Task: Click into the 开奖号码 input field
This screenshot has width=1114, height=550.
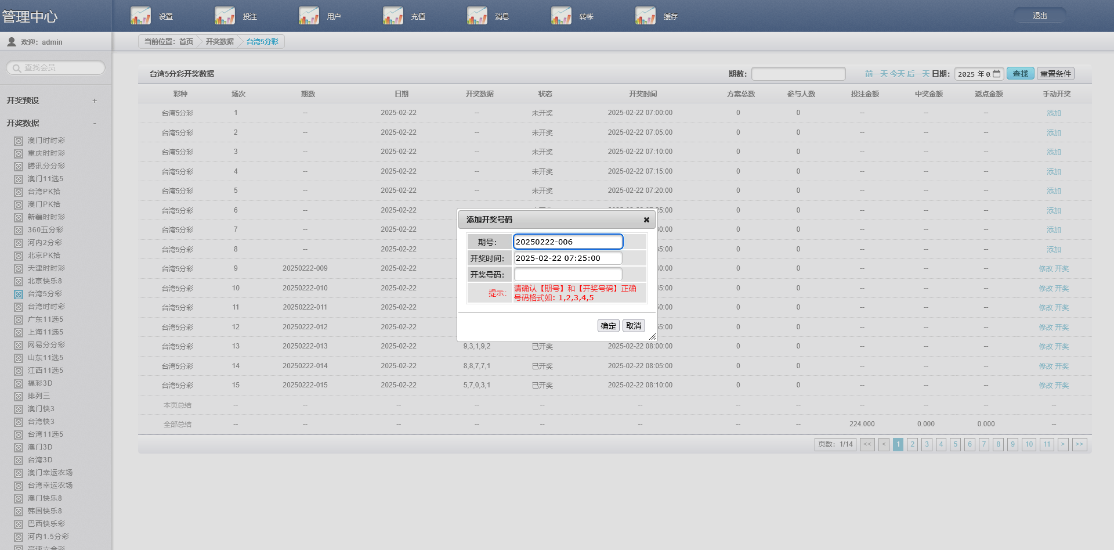Action: pos(567,274)
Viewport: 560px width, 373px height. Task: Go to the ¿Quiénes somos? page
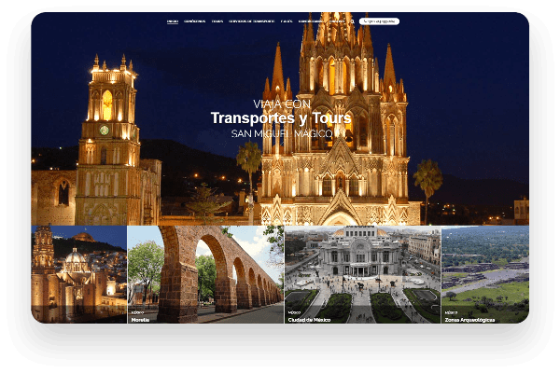(194, 20)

:: DIRECTIONS FOR THIS TASK ::
Word for word, set down each record shown above, omitting the pictures.

:: RESPONSE AREA ::
Task: Click into the 开奖号码 input field
This screenshot has width=1114, height=550.
Action: pos(567,274)
Viewport: 560px width, 373px height. Task: Go to the ¿Quiénes somos? page
(194, 20)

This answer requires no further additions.